This collects various Avengers/Thanos comics from 1963-1972, presenting the story of Thanos' quest to become a god and destroy all life in the universe, and Avengers' efforts to stop him.

It ought to be exciting, right?

I remember liking these comics as a kid. Really I do. And Marvel has given us some good movies over the last several years, using the Avengers. I was really pleased to see this available in Kindle Unlimited.

Unfortunately, it's just silly and disjointed, and the art isn't that good.

Yes, these are separate comics published over a period of about a decade, from different specific lines, focused on different main characters. But it's presented as being the story of the Avengers battling Thanos to protect the universe, as if there's a coherent story, here.

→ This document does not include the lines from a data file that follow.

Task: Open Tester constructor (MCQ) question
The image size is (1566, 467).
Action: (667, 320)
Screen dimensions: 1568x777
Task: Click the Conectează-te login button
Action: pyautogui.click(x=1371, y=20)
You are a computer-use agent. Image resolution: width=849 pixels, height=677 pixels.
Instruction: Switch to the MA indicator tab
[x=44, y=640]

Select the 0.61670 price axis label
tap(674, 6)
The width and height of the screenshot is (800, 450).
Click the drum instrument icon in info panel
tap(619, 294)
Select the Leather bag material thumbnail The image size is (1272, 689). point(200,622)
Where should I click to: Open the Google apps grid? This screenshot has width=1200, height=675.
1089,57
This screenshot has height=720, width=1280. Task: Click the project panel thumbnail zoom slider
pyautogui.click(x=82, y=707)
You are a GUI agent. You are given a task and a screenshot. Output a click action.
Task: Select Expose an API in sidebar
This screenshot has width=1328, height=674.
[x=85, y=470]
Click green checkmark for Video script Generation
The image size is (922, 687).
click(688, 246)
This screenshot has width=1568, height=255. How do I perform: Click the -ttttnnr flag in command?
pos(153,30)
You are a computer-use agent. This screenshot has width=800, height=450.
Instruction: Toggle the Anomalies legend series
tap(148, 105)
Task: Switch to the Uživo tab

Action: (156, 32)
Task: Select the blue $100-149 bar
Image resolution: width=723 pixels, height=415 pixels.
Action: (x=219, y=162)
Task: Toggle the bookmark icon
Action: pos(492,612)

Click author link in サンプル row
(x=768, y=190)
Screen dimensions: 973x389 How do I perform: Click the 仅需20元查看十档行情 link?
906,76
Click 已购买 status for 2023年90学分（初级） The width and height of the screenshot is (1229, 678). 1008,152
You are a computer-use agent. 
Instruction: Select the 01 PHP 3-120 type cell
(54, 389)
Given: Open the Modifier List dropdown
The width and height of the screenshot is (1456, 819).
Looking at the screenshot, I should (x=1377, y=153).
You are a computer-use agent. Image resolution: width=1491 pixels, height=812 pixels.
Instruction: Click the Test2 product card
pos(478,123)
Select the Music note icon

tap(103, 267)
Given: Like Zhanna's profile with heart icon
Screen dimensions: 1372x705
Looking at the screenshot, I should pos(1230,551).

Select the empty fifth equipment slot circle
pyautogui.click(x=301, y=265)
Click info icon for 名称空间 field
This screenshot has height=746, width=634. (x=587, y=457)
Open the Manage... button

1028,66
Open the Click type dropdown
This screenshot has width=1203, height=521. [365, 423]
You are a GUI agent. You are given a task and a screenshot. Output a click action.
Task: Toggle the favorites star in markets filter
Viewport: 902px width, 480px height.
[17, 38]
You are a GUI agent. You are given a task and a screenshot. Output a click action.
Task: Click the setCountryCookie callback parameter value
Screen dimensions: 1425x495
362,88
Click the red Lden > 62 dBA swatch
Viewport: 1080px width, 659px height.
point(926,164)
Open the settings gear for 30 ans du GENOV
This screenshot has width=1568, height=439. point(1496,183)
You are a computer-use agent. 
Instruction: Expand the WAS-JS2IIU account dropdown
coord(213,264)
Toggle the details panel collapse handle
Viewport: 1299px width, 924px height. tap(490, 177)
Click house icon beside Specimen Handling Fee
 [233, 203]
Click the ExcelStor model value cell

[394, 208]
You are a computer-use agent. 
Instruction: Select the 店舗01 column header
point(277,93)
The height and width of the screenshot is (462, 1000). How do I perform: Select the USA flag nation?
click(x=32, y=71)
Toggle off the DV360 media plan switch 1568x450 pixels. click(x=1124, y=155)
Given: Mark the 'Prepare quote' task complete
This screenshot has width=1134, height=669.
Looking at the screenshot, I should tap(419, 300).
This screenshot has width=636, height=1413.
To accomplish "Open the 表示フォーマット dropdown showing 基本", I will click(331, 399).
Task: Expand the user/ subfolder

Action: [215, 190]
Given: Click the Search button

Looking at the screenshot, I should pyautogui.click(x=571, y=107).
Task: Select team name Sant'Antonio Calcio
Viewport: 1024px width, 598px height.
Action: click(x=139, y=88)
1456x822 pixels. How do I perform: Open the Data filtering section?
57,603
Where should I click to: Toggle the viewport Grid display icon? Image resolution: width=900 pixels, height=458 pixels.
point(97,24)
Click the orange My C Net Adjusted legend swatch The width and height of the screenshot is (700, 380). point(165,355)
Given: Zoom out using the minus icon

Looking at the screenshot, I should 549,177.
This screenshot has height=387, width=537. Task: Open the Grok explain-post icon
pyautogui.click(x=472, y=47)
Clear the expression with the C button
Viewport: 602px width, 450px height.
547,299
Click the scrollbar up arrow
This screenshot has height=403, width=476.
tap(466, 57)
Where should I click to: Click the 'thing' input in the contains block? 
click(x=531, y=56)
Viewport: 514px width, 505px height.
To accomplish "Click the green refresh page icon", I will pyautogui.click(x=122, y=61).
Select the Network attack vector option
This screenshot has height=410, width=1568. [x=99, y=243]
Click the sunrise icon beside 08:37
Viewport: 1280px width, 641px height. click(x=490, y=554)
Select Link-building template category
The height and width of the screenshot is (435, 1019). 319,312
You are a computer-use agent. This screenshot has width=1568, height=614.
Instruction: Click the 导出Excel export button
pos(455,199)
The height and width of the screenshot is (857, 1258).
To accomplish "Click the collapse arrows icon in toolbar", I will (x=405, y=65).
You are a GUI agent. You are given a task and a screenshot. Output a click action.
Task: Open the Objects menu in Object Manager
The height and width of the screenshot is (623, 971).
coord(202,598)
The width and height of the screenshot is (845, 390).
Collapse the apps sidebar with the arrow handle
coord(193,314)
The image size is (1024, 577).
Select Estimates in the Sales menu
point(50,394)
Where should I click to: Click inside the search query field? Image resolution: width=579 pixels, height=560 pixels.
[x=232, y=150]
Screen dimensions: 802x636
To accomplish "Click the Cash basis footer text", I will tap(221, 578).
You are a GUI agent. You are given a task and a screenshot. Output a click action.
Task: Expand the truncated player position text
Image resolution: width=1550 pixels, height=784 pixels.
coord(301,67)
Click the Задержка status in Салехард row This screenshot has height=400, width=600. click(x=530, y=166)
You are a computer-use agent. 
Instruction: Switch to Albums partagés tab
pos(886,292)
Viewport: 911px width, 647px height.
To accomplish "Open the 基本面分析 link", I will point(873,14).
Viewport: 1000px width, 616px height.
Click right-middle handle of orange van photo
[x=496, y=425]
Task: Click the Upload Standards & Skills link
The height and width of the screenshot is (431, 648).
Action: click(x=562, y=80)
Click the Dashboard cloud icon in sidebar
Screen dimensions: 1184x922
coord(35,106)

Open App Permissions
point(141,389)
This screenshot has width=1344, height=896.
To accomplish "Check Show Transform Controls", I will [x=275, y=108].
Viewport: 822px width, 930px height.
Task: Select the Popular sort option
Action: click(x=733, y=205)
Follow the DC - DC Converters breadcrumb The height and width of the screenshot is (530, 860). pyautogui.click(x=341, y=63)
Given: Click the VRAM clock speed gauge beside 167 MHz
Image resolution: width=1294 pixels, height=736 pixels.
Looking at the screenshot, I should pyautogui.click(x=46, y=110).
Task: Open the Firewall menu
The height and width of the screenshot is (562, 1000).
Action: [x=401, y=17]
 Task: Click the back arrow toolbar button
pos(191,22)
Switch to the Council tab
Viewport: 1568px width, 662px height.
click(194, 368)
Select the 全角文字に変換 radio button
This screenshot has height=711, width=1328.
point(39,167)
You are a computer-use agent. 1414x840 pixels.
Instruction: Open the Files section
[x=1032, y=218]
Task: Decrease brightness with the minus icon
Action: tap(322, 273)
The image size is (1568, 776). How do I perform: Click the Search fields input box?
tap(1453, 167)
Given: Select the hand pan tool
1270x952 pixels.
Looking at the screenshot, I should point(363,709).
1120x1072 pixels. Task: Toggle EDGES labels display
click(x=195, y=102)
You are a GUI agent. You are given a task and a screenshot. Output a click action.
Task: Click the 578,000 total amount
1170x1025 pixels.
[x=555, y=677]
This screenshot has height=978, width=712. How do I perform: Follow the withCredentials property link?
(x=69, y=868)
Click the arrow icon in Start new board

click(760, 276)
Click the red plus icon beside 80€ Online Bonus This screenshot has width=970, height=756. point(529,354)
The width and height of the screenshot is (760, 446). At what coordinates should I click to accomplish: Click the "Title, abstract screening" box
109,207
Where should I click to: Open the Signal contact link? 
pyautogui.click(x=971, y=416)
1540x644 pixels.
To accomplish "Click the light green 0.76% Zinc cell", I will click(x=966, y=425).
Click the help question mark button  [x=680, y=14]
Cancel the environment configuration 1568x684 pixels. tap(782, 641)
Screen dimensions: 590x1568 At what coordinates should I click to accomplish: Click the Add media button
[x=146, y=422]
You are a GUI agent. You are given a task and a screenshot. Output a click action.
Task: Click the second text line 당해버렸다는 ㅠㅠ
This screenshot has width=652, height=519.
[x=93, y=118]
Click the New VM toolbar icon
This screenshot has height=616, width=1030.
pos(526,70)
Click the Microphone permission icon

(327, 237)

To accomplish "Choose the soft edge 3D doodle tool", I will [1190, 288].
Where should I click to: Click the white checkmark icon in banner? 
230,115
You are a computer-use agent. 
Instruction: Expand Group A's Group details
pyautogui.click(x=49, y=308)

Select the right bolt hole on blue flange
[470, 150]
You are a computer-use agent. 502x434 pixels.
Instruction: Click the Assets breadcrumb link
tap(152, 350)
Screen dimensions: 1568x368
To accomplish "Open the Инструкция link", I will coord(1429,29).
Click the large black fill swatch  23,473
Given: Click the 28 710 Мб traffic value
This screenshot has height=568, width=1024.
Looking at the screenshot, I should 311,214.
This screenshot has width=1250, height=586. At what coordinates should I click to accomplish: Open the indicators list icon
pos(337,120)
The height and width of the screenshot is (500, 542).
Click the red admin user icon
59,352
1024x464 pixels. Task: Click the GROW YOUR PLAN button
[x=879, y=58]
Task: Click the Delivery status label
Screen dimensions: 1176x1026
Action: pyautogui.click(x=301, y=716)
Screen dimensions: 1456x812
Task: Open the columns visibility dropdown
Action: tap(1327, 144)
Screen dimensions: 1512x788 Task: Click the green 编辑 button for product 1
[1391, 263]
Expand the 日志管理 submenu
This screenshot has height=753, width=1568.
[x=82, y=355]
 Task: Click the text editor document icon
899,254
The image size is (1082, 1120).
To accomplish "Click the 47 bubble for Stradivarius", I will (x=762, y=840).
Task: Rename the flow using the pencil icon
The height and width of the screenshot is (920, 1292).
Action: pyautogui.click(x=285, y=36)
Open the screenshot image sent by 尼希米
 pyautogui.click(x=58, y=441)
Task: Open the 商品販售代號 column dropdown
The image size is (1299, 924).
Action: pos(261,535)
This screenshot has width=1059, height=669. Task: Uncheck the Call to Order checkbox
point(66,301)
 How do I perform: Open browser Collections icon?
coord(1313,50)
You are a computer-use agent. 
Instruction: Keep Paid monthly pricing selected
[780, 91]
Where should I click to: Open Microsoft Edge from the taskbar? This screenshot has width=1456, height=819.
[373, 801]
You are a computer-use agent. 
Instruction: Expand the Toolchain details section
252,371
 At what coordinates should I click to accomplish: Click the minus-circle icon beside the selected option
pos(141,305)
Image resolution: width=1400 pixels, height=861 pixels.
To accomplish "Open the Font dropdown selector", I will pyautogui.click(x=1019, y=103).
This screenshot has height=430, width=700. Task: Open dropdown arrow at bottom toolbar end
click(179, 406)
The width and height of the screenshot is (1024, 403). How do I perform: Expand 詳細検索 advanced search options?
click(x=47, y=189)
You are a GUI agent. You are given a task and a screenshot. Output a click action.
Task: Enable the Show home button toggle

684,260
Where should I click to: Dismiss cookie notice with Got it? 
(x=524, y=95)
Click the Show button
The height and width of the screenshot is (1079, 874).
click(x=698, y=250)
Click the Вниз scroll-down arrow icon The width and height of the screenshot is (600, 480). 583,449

There isn't. Repeatedly we see Thanos finally and completely defeated, and then back in the next part of the sequence, present as if the previous defeat hadn't been presented as decisive. New characters appear, presented as if we should already know them.

And really, in the end, I don't care. There's backstory that I don't remember, if I ever read those particular comics, that isn't here, that would probably make it all feel a bit more coherent. In what is included here, Marvell and his alter ego, Rick Jones, are the only characters whom I was able to feel much connection to at all, and even that was tenuous.

Mostly, I just didn't care what happened to these characters.

Clearly, I'm not the intended audience here. I suspect the intended audience for this collection is the audience of readers who loved these comics when they were younger, and never stopped loving the Marvel universe.

I read this for free from Kindle Unlimited, and that's a bit of a relief.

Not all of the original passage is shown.